2.3. Experimental Procedure

A total of two venous blood samples were obtained from each subject over the experimental time in basal conditions after overnight fasting. One sample was extracted before starting the nutritional intervention and the other one at the end of the nutritional intervention. Both samples were obtained from the antecubital vein of subjects in suitable vacutainers with EDTA as anticoagulant and were immediately used to purify erythrocytes and PBMCs. Cell counts were determined in an automatic flow cytometer analyzer Technicon H2 (Bayer, Leverkusen, Germany) VCS system.
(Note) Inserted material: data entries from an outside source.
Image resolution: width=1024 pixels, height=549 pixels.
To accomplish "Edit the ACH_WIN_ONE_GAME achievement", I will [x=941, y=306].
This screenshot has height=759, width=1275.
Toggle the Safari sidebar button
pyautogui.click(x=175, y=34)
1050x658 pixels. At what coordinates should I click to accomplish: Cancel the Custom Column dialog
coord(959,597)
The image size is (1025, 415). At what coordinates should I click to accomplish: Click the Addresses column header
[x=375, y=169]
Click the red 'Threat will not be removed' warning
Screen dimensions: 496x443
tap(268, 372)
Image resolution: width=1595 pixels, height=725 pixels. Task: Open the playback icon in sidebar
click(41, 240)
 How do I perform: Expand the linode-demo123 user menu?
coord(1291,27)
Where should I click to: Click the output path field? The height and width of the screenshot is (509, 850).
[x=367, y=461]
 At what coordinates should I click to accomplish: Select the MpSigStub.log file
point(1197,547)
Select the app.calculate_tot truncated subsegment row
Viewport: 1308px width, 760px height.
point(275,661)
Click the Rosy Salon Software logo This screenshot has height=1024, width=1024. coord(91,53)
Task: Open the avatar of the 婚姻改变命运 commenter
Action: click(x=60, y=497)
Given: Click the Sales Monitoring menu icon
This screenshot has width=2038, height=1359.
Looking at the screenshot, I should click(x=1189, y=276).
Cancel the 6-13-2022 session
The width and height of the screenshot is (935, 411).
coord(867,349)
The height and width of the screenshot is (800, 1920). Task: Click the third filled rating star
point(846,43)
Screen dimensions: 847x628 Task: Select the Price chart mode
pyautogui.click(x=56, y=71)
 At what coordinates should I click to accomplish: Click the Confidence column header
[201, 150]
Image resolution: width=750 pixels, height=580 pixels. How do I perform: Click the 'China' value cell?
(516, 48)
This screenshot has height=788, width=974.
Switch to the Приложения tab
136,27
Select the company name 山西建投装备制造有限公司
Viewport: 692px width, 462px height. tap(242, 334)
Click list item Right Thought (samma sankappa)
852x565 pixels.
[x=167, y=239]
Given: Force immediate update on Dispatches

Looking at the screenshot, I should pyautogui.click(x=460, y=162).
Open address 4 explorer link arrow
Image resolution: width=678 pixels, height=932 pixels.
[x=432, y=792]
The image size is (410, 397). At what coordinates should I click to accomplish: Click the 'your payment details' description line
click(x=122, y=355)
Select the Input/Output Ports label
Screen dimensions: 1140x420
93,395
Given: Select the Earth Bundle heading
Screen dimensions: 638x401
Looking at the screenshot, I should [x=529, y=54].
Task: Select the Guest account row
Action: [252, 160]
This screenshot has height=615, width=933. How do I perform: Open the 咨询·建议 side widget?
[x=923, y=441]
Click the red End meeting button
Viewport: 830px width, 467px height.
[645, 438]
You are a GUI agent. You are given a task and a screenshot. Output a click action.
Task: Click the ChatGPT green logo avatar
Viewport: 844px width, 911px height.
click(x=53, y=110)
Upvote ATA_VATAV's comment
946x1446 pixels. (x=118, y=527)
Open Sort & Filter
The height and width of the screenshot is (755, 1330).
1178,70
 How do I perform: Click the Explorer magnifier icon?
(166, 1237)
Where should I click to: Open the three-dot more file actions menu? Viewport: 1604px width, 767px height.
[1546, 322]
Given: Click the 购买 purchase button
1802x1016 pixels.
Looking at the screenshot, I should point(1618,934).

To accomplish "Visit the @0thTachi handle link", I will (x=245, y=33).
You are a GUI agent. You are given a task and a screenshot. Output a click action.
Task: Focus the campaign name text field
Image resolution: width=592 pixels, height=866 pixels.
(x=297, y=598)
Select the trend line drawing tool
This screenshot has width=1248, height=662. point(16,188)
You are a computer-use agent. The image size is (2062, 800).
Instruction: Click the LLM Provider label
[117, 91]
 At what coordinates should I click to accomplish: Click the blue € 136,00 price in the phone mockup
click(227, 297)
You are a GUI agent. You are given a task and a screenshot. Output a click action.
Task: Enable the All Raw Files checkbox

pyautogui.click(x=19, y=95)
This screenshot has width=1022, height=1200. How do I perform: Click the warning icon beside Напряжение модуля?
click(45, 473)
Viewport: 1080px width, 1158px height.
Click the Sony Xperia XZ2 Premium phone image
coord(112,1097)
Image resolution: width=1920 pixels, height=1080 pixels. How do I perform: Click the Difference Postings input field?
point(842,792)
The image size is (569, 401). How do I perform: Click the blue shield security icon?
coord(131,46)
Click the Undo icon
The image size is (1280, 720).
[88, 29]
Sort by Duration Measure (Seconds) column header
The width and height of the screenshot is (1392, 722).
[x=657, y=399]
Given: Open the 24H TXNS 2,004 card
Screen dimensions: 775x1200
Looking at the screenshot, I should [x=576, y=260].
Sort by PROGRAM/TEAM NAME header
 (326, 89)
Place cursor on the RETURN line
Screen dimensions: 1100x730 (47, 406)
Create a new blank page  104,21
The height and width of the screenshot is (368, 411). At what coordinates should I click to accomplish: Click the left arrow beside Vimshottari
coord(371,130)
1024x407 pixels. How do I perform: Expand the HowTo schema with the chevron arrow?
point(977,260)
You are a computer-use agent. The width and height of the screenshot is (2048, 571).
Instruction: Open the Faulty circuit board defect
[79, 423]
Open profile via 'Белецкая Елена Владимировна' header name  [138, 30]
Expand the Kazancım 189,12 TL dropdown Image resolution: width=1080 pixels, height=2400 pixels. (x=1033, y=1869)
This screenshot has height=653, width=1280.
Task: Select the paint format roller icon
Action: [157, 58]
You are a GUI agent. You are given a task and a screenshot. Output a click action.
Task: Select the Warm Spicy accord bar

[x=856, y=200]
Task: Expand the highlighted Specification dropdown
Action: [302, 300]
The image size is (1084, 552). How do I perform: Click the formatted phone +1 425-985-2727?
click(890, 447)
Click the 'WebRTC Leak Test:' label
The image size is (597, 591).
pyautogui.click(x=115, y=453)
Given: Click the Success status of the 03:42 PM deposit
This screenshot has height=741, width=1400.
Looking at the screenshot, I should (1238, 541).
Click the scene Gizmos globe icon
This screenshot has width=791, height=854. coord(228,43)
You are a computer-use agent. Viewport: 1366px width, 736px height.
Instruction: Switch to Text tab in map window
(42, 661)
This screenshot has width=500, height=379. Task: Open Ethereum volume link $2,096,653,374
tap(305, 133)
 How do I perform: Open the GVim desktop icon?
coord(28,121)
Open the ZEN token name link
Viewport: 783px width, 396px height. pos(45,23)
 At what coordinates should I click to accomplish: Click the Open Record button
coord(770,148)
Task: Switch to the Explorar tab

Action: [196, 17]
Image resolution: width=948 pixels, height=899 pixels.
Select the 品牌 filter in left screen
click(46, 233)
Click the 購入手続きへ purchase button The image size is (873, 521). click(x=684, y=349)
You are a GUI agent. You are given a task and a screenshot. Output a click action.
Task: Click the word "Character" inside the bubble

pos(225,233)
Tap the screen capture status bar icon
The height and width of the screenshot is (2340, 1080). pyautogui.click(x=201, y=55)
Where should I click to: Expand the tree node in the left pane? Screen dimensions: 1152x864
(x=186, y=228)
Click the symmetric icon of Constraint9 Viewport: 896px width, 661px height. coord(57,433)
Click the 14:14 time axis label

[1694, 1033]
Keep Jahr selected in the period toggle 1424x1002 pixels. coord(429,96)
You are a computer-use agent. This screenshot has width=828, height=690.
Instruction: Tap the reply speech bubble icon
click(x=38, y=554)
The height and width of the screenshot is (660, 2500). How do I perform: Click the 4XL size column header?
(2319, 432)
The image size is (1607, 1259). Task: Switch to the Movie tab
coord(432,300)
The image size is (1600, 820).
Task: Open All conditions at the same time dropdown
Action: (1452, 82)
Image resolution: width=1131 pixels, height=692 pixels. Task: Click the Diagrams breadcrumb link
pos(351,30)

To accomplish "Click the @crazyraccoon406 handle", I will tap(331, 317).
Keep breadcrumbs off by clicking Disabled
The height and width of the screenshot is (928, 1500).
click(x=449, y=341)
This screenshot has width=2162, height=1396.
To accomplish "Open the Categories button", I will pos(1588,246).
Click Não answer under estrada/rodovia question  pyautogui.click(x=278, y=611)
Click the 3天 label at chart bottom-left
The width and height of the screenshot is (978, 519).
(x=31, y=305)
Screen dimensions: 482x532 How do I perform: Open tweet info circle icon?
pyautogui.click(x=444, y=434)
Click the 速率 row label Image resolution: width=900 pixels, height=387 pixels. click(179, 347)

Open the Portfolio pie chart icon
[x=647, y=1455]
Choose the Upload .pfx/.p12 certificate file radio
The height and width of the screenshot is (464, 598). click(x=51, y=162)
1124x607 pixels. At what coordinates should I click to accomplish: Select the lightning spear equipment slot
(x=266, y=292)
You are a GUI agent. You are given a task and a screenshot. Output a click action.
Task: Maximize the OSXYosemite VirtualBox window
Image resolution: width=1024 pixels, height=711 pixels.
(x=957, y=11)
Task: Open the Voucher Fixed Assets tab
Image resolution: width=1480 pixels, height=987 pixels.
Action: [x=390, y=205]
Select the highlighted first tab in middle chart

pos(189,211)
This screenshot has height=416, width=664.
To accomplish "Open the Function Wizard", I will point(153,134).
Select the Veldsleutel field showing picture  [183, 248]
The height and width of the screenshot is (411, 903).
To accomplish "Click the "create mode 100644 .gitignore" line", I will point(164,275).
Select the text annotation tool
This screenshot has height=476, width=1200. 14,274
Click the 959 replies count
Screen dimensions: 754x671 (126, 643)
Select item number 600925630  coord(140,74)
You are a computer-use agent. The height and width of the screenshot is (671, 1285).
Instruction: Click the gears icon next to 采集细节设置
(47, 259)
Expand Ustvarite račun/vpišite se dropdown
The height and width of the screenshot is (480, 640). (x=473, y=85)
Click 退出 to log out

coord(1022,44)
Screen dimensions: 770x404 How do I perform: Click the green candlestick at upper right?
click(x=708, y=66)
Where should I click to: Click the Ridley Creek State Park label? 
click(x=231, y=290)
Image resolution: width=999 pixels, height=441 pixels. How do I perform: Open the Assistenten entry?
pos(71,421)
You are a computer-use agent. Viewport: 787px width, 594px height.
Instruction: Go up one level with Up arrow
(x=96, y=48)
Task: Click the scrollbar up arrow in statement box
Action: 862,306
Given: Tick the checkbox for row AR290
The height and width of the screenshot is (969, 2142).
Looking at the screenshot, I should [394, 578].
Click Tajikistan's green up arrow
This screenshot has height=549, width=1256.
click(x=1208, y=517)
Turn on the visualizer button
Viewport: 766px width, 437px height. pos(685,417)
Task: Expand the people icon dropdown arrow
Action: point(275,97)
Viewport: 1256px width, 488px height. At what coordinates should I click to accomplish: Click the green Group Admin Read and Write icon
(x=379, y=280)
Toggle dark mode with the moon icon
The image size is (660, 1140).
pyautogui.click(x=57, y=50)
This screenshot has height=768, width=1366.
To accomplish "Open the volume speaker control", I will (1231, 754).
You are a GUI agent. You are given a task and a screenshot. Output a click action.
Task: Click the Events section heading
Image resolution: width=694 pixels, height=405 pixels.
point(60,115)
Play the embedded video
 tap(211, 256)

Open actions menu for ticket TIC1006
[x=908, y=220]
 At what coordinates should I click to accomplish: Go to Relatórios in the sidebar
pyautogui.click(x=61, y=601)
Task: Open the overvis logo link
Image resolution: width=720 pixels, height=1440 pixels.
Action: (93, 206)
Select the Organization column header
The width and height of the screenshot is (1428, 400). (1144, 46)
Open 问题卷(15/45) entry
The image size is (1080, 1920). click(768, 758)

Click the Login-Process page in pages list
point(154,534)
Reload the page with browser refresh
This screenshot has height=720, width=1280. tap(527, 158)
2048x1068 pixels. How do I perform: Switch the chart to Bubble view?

The PBMCs fraction was purified using Ficoll-Paque PLUS reagent (GE Healthcare, Chalfont St Giles, UK) [16, 17] Briefly, blood was carefully introduced on Ficoll in a proportion of 1 : 5 : 1 and was then centrifuged at 900 ×g, at 4°C for 30 min. The PBMCs layer was carefully removed while plasma and Ficoll phases were discarded. The PBMCs slurry was then washed twice with PBS and centrifuged for 10 min at 1,000 ×g, 4°C. This process was performed in duplicate: one of the samples was destined to obtaining RNA and the other one was preserved in RIPA lysis and extraction buffer (250 mM Tris/HCl, pH 8.0, 4.4% NaCl, 5% IGEPAL®, 2.5% deoxycholic acid, 0.5% sodium dodecylsulfate (SDS)) for Western blot analysis. Cell lysates were stored at −80°C until biochemical analyses.

Erythrocytes were purified by centrifugation at 900 ×g at 4°C for 30 min. The erythrocyte phase at the bottom was washed with PBS, centrifuged as above, and finally erythrocytes were reconstituted with distilled water. Fatty acid extraction of erythrocyte samples was performed by a modification of the Folch extraction procedure [17, 18]. The method for individual fatty acid determination in erythrocytes was previously described [19].

2.4. Hydrogen Peroxide (H2O2) Production

H2O2 production by PBMCs was measured before and after stimulation with phorbol myristate acetate (PMA) using 2,7-dichlorofluorescin-diacetate (DCFH-DA) as indicator. A stock solution of DCFH-DA (1 mg/mL) in ethanol and PMA (1 mg/mL) in DMSO was prepared and stored at 20°C until analysis. DCFH-DA (30 μg/mL) in PBS was added to a 96-well microplate containing 50 μL PBMCs suspension. PMA (10 ng/mL) prepared in HBSS or HBSS alone was added to the wells, and the fluorescence (Ex, 480 nm; Em 530 nm) was recorded at 37°C for 1 h in FL 9800 Microplate Fluorescence Reader (Bio-Tek Instruments, Inc.).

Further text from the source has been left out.